Per vero, in alcune occa­sioni si scantonò. Non man­carono, sia pure sporadiche, cadute di stile. Per fortuna, a lenire gli eccessi vi era una intensa passione civile, che sia pur lentamente, sprigio­nava uno sforzo comune per sospingere i pietrificati ideo­logismi verso l’aria pura degli ideali, promuovendo il dialogo tra le parti, avviando intensa capacitazione sui problemi e stemperando le durezze di una avversione preconcetta. Aiuta­va, in tal senso, la robusta for­mazione, ricercata e acquisita, e l’insegnamento magistrale di Spiriti Eletti. In conseguenza, non si pativa di improvvisazio­ne e l’osservanza delle regole riusciva a frenare le intempe­ranze, che venivano assorbite dal serio controllo generale e dall’impegno di un autocon­trollo, castigando le brutte pa­role e i gesti inconsulti. 

urso

In sintesi, si potrebbe dire che vi era l’aspirazione a conseguire una buona Po­litica?

Ferme le intenzioni di molti, non sempre ciò accade­va. Ma, come già accennato, si ambiva, da tutte le parti in causa, a incrementare la com­postezza e la normalizzazione. Circolava – a conforto – un alto tasso di umanizzazione tra le singole persone, che lievitava, nel contesto generale, apertu­re e remore. In più, diffusa era l’ansia a riscattare la Politica dai preconcetti distorti e, a tal fine, meditare sui richiami ma­gistrali, come l’avvertenza del deputato Giorgio La Pira, il quale asseriva: “la politica è l’attività religiosa più alta dopo quella dell’unione intima con Dio.
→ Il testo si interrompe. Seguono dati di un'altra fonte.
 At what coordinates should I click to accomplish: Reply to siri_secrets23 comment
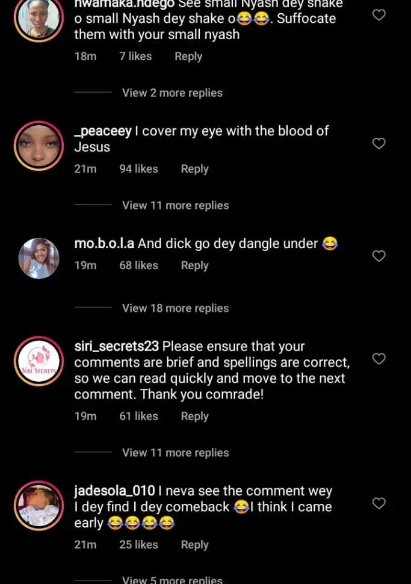(194, 416)
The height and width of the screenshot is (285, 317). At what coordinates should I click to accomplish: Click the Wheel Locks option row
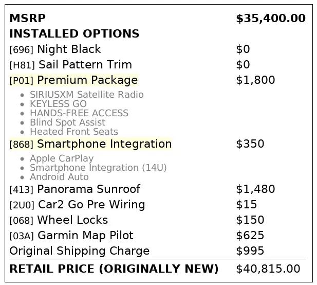pyautogui.click(x=72, y=220)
Perché è la guida dei po­poli, una responsabilità immen­sa e un severissimo servizio”. Pronunciamenti che stupivano e conquistavano credenti e non credenti alla moderazione. 
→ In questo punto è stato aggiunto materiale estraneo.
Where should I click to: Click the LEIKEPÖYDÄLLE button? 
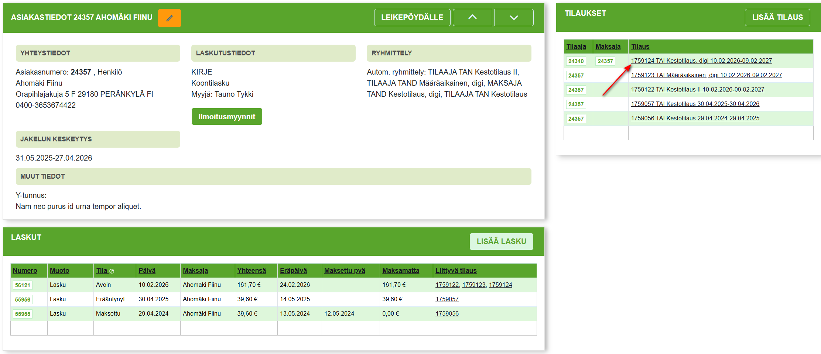click(412, 17)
Per quel che abbiamo sentito e veduto nei passati giorni, non sembra che le considerazioni, appena da lei pronunciate, risultino acquisite e praticate. Tumulti chiassosi, scontri vivaci e comportamenti impropri nelle aule parlamentari e fuori hanno fatto da padrone. Come li giudica?
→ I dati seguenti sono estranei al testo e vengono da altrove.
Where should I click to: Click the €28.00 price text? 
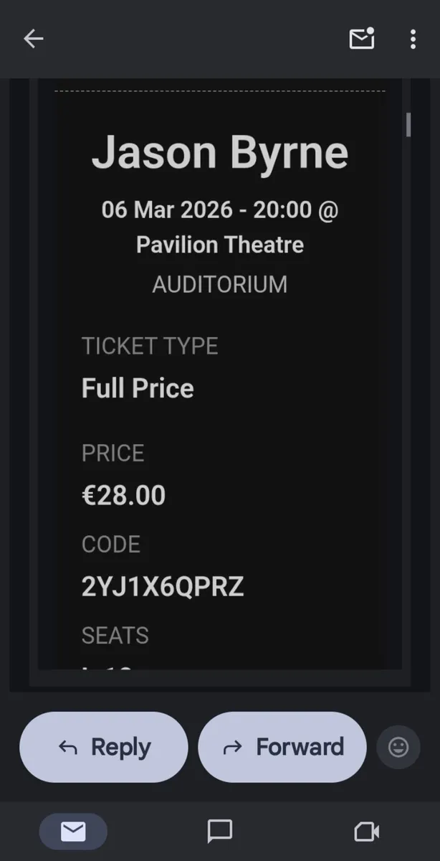pos(123,495)
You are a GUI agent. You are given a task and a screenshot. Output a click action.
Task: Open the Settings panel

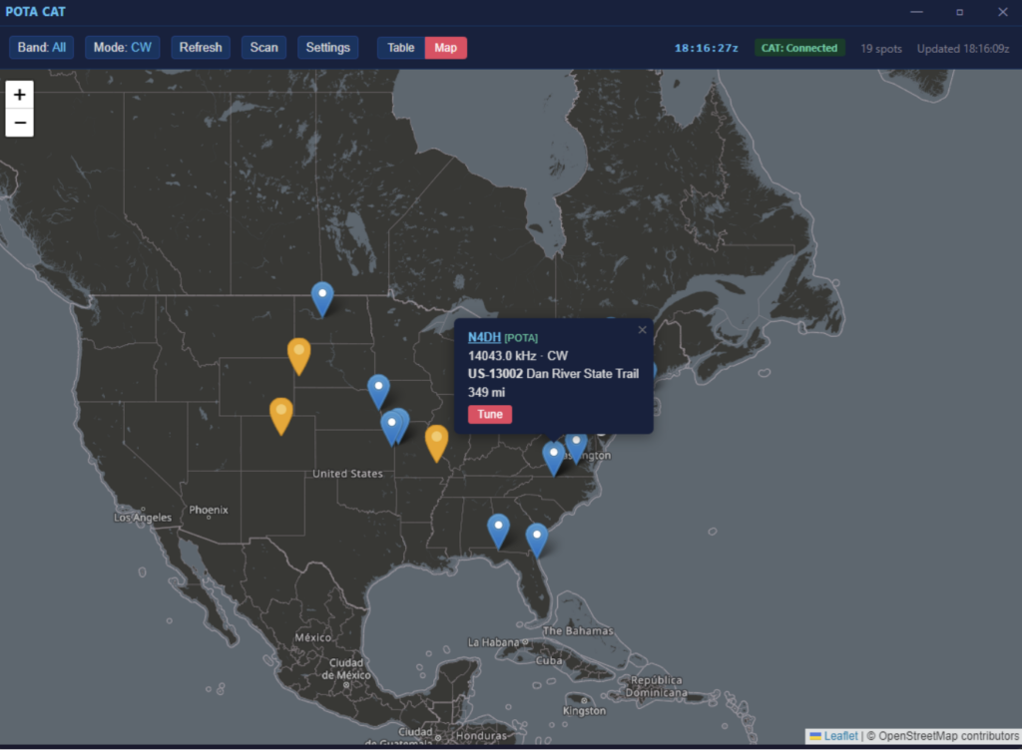[327, 48]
Non mi piace emettere sen­tenze. Ma non resto insensibile a tali scorrerie. Criticamente sento in me da cittadino, che ha speso 65 anni dei suoi qua­si 89 anni di età, un profondo disagio e mi convinco che l’ir­responsabilità di alcuni è giun­ta all’essere temeraria. Non è consentito a nessuno sfregiare il Parlamento e la Politica con atti diseducativi e indecorosi, che sanno di teppismo. Fanno male all’Italia e al popolo ita­liano, sottoposti, oggi più che mai, agli occhi del mondo e, per giunta, nel mentre impaz­za il vortice di una devastante crisi economica ed etica. In proposito, dobbiamo riflettere e reagire in maniera corale, anche come società, mai di­menticando che Parlamentari e Governanti derivano dal no­stro voto. Occorre, perciò, bo­nificare, innanzitutto, noi stessi prima di bonificare gli altri. Intanto, si dia un po’ di sollie­vo, assicurando almeno carità di parola e seguendo l’invito di S. Paolo: “usare un parlare, condito di sapienza”. È questo l’auspicio da rendere operante nei fatti, ripudiando, da subito, le mistificazioni del giornali­smo deteriore.